Le jugement du conseil de prud'hommes sera donc confirmé en ce qu'il a dit nul le licenciement de Monsieur [W].
Sur les conséquences de la nullité du licenciement
Quand un licenciement est nul, le salarié a un droit à réintégration, sauf si l'employeur démontre l'impossibilité d'une telle réintégration.
En l'espèce, Monsieur [W] demande que soit ordonnée sa réintégration au sein de l'entreprise. Toutefois, dans la mesure où il a fait l'objet d'un avis médical concluant à son inaptitude définitive à exercer un emploi au sein de celle-ci, sa réintégration est impossible.
Lorsque la réintégration est impossible, le salarié a droit, en plus des indemnités de rupture, à une indemnité réparant intégralement le préjudice résultant du caractère illicite du licenciement, dont le montant est souverainement apprécié par les juges du fond et doit être au moins égal à celui prévu à l'article L.1235-3 du code du travail, à savoir six mois.
En outre, aux termes de l'article L.1226-14 du code du travail, la rupture du contrat de travail dans les cas prévus au 2ème alinéa de l'article L.1226-12 du code du travail ouvre droit, pour le salarié, à une indemnité compensatrice d'un montant égal à celui de l'indemnité compensatrice de préavis prévue à l'article L.1234-5, ainsi qu'à une indemnité spéciale de licenciement qui, sauf dispositions conventionnelles plus favorables, est égale au double de l'indemnité prévue à l'article L.1234-9.

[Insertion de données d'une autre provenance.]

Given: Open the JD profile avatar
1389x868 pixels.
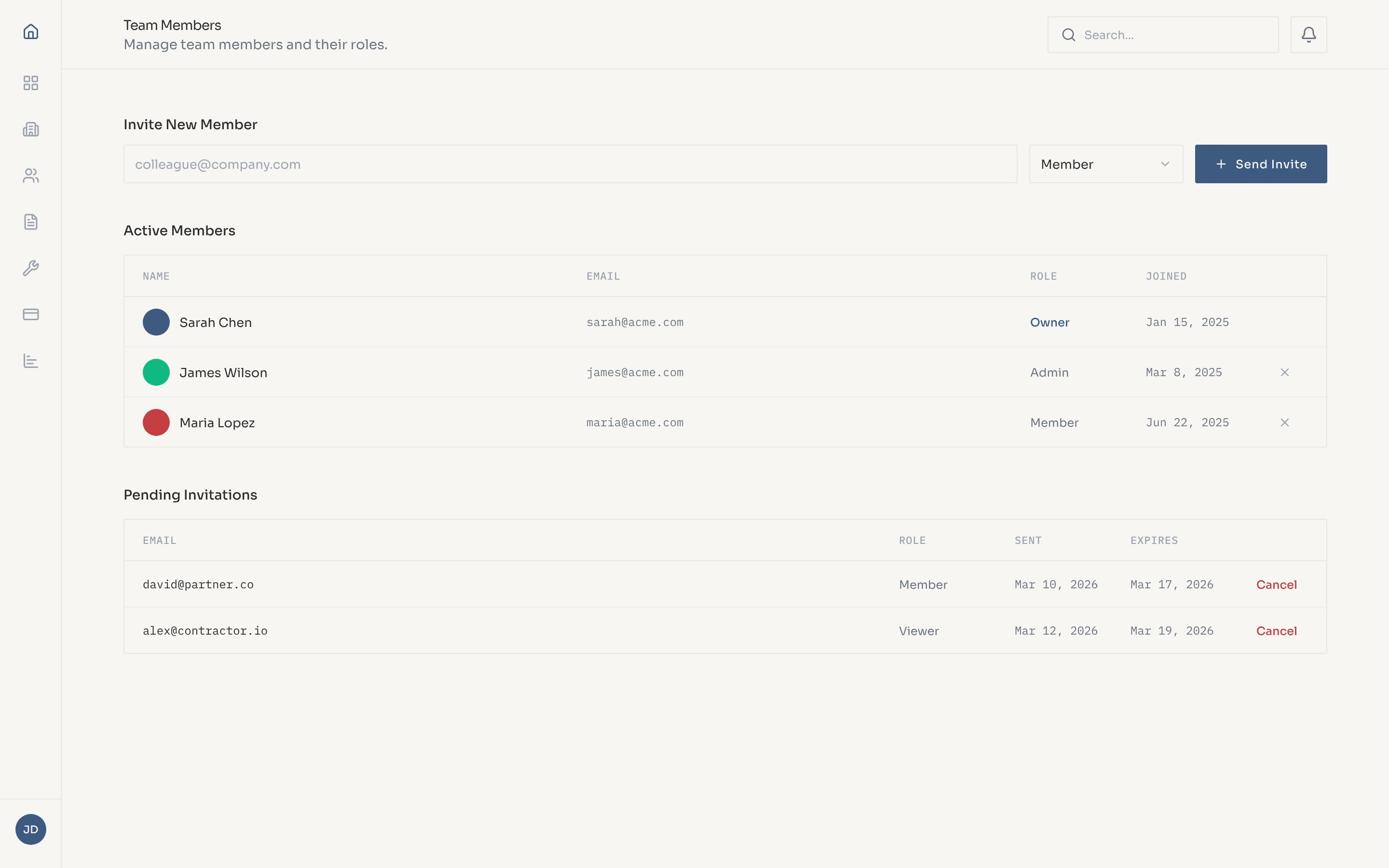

En l'espèce, Monsieur [W] était âgé de 58 ans lorsqu'il a été licencié. Il avait 28 ans d'ancienneté au sein de la société. Il justifie n'avoir pas retrouvé d'emploi depuis son licenciement et avoir été indemnisé par le Pôle emploi.
Son salaire mensuel brut de base était de 2.008,73 €.
Il résulte des considérations qui précèdent que l'inaptitude de Monsieur [W] est, au moins partiellement d'origine professionnelle et que l'employeur le savait au moment du licenciement ».
Au regard de ces éléments, c'est par de justes motifs que la cour adopte que le premier juge a fixé à 50.000 € les dommages-intérêts dus au titre du licenciement nul, et à 32.139,66 € le montant de l'indemnité spéciale de licenciement.
Le jugement sera également confirmé en ce qu'il a ordonné le remboursement des indemnités chômage par l'employeur dans la limite de six mois, en application des dispositions de l'article L.1235-4 du code du travail.
Sur les dépens et l'article 700 du code de procédure civile
Il y a lieu de confirmer la décision du conseil de prud'hommes sur ces points, et y ajoutant, de condamner la société WEI [Localité 3] REPUBLIQUE aux dépens de l'appel ainsi qu'à verser à Monsieur [W] la somme de 1.500 € au titre des frais de procédure engagés en cause d'appel.
Sur les intérêts
Il convient de dire, conformément aux dispositions de l'article 1231-7 code civil, que les condamnations à caractère indemnitaire porteront intérêts au taux légal à compter du présent arrêt, que les autres condamnations porteront intérêts au taux légal à compter du 10 novembre 2015, date de convocation devant le bureau de conciliation et d'orientation, conformément aux dispositions de l'article 1231-6 du même code.
PAR CES MOTIFS
La Cour, statuant par arrêt contradictoire rendu publiquement par mise à disposition au greffe,
Confirme le jugement déféré en toutes ses dispositions,
Y ajoutant,
Condamne la société WEI [Localité 3] REPUBLIQUE aux dépens de l'appel ainsi qu'à verser à Monsieur [W] la somme de 1.500 € au titre des frais de procédure engagés en cause d'appel,
Dit que les condamnations à caractère indemnitaire porteront intérêts au taux légal à compter du présent arrêt, que les autres condamnations porteront intérêts au taux légal à compter du 10 novembre 2015, date de convocation devant le bureau de conciliation et d'orientation.